8 Oct 2014 by Brigitte Yuille

The popularity of cloud computing has skyrocketed among enterprises, and its teeming with benefits. Among its advantages are the different types of cloud service options.

The advantages of cloud computing

Cloud computing stores information and lets you access it on the Internet. It increases scalability and provides on-demand service by connecting large pools of virtualized resources. This simplifies the planning of the IT infrastructure by lodging sensitive information into one centralized location paring down IT expenses. It saves a firm time and makes the business more agile. In addition, firms can leverage cloud computing with other technologies like tablets and smartphones and other mobile devices, so its staff can access information at any time and any place. In addition, it offers a green solution to on-site data centers that consume a large amount of energy and leave huge carbon footprints.

Choosing from an assortment of clouds

Another significant advantage of cloud computing is its quick deployment; and, an enterprise has the luxury of choosing from various deployment options: public, private and hybrid.

Public clouds are located off-site because they are owned and operated by third-party services. They can be accessed by a subscriber with an Internet connection. The size of public clouds often exceed private clouds and they offer an inexpensive, “pay as you go” model. These clouds are a good resource for standardized use such as email, storage and collaboration projects. Security concerns arise more often in public clouds and sometimes there configurations aren’t as reliable, so deployment generally occurs when security and compliance requirements aren’t an issue.

Think of a private cloud as a firm’s virtualized data center with more specialized services. It is built on a private network which offers more security and control. It limits access to certain groups like employees. Since this cloud is privately owned and managed, it incurs more costs because it requires the purchase of software and it requires more maintenance. Private clouds are useful for large enterprises with strict data and security policies.

The hybrid cloud can be considered the best of both worlds. Its services are a mix of public and private options. It offers firms more flexibility. More providers are used and additional monitoring occurs to ensure all parts of the system are communicating with one another. This service works for companies that want to interact with clients while keeping their data secure.

The future for clouds

Recent reports predict that within the next two years cloud spending will not only increase, but more firms will gravitate toward either a hybrid cloud or a multi-cloud environment.

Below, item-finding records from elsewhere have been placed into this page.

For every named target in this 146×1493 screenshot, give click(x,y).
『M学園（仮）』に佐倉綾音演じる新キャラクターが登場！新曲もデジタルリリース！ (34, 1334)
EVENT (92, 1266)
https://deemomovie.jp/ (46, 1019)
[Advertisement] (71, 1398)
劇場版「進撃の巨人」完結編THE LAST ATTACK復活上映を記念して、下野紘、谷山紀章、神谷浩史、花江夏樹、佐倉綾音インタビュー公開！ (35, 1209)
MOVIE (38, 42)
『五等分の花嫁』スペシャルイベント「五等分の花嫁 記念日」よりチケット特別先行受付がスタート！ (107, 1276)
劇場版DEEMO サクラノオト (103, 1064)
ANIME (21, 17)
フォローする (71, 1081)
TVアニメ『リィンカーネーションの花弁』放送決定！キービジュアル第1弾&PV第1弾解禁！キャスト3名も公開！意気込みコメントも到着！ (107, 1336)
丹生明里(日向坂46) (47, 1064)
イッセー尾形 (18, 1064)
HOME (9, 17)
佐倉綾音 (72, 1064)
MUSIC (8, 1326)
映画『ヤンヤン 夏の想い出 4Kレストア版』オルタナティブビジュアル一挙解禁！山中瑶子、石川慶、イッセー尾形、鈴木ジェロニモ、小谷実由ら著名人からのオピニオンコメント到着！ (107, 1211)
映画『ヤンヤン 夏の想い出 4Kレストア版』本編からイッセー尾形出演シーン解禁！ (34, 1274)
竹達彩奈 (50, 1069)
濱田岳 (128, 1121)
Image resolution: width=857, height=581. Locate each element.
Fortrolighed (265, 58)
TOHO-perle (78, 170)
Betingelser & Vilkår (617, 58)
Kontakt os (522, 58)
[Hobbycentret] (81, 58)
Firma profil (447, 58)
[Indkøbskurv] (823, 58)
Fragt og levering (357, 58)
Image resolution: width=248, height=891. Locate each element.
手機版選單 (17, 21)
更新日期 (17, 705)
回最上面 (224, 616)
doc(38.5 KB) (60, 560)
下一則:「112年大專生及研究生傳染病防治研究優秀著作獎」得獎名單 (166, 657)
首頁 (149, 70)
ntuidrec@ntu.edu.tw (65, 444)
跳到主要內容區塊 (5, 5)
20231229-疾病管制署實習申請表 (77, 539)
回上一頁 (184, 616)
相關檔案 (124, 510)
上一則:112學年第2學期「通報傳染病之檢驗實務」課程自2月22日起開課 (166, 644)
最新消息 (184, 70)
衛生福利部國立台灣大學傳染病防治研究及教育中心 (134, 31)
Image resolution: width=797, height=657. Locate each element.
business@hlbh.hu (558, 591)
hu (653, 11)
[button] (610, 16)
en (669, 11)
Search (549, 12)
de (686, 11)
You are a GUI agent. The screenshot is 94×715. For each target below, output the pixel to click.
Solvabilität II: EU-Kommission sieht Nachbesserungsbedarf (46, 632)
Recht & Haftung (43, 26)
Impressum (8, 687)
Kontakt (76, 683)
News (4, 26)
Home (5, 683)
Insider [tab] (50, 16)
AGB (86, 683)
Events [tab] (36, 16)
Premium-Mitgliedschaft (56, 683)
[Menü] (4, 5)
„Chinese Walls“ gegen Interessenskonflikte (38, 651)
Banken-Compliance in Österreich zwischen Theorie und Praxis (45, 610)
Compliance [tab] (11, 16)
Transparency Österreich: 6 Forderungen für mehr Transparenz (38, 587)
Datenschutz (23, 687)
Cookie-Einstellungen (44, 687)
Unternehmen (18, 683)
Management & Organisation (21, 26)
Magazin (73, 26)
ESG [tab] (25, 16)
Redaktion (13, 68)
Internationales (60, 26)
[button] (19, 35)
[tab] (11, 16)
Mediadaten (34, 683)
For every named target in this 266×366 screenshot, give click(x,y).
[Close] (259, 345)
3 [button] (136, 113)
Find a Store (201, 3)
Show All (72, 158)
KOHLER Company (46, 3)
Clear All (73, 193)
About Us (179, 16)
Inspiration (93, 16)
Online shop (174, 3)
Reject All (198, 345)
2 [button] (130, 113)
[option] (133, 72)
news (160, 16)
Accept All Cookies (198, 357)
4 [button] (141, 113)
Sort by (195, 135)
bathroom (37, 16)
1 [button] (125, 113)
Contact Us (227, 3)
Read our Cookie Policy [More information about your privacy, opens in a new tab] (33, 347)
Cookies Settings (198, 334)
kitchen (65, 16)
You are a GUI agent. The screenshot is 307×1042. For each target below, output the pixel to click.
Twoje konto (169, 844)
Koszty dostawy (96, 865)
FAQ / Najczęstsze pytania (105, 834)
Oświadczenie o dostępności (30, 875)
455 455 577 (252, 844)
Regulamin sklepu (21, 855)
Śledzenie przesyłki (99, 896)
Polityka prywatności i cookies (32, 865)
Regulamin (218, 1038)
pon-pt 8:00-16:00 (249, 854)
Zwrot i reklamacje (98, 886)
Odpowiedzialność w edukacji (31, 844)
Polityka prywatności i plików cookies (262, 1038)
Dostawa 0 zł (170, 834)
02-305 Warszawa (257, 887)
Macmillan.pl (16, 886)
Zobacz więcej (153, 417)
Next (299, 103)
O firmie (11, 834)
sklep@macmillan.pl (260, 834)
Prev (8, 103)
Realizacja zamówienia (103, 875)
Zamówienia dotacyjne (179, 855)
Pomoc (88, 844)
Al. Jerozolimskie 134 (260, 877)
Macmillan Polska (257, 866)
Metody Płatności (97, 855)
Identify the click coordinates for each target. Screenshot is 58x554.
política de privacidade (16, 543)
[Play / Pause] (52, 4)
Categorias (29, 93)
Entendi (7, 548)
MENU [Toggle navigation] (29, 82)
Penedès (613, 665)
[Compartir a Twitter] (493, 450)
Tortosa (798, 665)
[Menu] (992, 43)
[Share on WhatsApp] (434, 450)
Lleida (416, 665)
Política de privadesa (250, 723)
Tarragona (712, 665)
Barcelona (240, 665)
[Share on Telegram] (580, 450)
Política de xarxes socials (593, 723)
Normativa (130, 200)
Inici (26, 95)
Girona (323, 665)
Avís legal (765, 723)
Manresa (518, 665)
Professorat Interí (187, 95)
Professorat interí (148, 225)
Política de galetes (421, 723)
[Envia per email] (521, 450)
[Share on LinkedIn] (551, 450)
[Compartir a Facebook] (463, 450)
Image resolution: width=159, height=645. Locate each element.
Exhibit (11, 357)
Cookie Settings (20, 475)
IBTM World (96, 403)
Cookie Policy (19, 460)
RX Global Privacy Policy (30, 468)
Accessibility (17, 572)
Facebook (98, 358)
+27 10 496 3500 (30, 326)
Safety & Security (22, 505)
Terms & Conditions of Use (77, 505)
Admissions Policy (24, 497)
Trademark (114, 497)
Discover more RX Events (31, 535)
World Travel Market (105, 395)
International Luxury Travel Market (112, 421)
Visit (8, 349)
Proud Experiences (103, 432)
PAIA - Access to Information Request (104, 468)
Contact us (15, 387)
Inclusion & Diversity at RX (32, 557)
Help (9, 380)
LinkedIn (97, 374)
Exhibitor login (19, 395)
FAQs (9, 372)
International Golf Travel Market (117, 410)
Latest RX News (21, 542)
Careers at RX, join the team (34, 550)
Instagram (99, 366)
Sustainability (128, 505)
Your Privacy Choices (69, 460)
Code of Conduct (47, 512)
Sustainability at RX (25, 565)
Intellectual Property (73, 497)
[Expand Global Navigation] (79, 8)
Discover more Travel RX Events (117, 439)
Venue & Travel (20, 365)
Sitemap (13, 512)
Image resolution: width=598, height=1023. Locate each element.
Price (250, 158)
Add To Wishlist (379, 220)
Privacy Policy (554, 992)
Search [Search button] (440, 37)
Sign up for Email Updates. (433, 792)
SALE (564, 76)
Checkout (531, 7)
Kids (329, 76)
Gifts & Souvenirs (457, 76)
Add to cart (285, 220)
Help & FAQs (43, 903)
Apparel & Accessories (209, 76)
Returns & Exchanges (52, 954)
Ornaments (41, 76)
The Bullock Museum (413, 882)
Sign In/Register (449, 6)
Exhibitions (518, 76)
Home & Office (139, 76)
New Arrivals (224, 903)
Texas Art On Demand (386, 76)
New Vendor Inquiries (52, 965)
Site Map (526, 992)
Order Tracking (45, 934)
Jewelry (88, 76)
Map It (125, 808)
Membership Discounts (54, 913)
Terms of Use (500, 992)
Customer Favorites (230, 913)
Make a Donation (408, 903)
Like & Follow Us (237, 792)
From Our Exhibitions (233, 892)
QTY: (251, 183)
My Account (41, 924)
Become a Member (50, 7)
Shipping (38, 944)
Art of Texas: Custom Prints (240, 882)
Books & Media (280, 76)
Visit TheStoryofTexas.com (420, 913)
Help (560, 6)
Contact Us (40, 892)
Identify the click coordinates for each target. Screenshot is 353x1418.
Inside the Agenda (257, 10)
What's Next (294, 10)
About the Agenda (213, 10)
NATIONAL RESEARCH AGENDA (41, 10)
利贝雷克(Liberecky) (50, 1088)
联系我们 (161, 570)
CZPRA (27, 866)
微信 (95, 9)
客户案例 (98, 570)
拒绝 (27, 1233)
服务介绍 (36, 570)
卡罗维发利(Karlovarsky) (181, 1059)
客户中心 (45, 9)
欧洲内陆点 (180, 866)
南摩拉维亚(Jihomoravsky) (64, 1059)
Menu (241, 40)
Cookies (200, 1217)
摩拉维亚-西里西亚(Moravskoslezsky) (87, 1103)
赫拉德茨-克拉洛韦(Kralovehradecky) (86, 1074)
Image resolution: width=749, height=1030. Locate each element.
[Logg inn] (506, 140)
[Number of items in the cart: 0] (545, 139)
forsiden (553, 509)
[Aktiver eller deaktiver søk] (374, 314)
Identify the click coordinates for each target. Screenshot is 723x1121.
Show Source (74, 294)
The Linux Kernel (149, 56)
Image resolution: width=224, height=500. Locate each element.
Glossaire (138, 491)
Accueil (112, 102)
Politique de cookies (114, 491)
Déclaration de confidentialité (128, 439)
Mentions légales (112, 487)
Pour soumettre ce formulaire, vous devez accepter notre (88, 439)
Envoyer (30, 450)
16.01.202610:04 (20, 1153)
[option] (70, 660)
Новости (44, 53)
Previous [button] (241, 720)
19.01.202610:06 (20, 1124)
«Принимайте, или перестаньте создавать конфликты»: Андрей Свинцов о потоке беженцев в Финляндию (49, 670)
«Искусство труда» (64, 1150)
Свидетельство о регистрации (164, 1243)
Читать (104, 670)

“Hybrid cloud computing is at the same place today that [the] private cloud was three years ago; as actual deployments are low, but aspirations are high,” shared the IT research company, Gartner, in its October 2013 press statement. However, some experts believe firms will move to a multi-cloud environment, which is more complex than a hybrid cloud because additional cloud services are used to prevent issues such as data loss and infrastructure failures.

An enterprise has several types of cloud computing solutions to choose from. As firms select the type they prefer, they should consider that although cloud computing can handle certain security risks, it is not without its challenges. Enterprises adopting cloud services will need to be well-informed.